Crítica | An Cailín Ciúin (The Quiet Girl) [2022]

Nota do filme:

“Se há segredos numa casa, há vergonha nessa casa.”

Eibhlín Cinnsealach

The Quiet Girl segue Cáit (Catherine Clinch), uma jovem menina pertencente a uma família extremamente disfuncional. Com suas três irmãs, mais uma a nascer, é mandada para passar o verão com parentes distantes, Eibhlín Cinnsealach (Carrie Crowley) e Seán Cinnsealach (Andrew Bennett), tendo que se adaptar à nova vida.

Há muitos fatores “extracampo” que tornam essa uma obra indispensável em um ótimo ano para o Cinema. Baseado no livro “Foster”, de Claire Keegan, tornou-se a maior bilheteria da História de um longa irlandês sendo, inclusive, escolhido para representar o país na disputa de Melhor Filme Internacional de 2023.

Com uma narrativa lenta e comedida, The Quiet Girl pode, em um primeiro momento, parecer não fazer jus ao hype supracitado, todavia, é imprescindível não confundir complexidade desnecessária com qualidade. Trata-se, certamente, de uma história simples e direta, contudo, em sua simplicidade consegue trazer camadas interessantes que, outrora, não seriam possíveis.

Aqui temos uma dentre muitas representações de abuso infantil, mas, ao contrário de gritos e exageros – que, é claro, podem ocorrer em eventos do gênero e não os deslegitimam – há a introspecção. O modo como Cáit se retrai em si mesma carrega um quê de realismo que certamente irá reverberar com certas pessoas, ao mesmo tempo em que tocará – e, possivelmente, assustará – outras. Nesse sentido, toda a narrativa e produção contribuem para um conto intimista sobre uma jovem menina que não tem as ferramentas emocionais necessárias para lidar com a sua situação atual.
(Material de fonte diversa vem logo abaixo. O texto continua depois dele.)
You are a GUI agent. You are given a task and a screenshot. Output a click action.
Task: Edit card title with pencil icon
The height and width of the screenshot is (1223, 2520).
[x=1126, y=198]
Sendo o caso, seria impossível não mencionar o belo trabalho técnico feito pelo diretor/roteirista Colm Bairéad na manutenção do ritmo lento da película, sem medo de manter a duração das cenas que, em outras mãos, poderiam se tornar “mais dinâmicas” meramente por capricho. Há um desconforto com o desenrolar da história que é necessário. Ao mesmo tempo, é bom lembrar, também, a contribuição de Kate McCullough, diretora de fotografia, em especial na escolha da proporção de tela 4:3, o que aumenta a sensação de imersão, quase como se fosse um vídeo caseiro. E, ainda, seria relapso não mencionar a atuação de Catherine Clinch que, em que pese a tenra idade – 12 anos à época de publicação deste texto – transmite, com sinceridade, as complexas emoções necessárias à obra.

Dessa forma, a catarse emocional do filme reside não necessariamente na vivência, por parte da audiência, de situações semelhantes – apesar de que a essas pessoas o efeito certamente será mais profundo –, mas sim em uma empatia humana natural. A conexão com uma jovem menina em uma situação tão complexa e de difícil resolução é quase que consequência natural do roteiro e trabalho de produção.

Nesse sentido, The Quiet Girl é o tipo de longa-metragem que atrai, no mínimo, a curiosidade de todos aqueles interessados na sétima arte, em especial considerando o quão diversa e, francamente, interessante, vem sendo a categoria de Melhor Filme Internacional. Pode-se ter alguns problemas com a execução, mas é quase impossível não se sentir ao menos um pouco emocionado com o resultado final.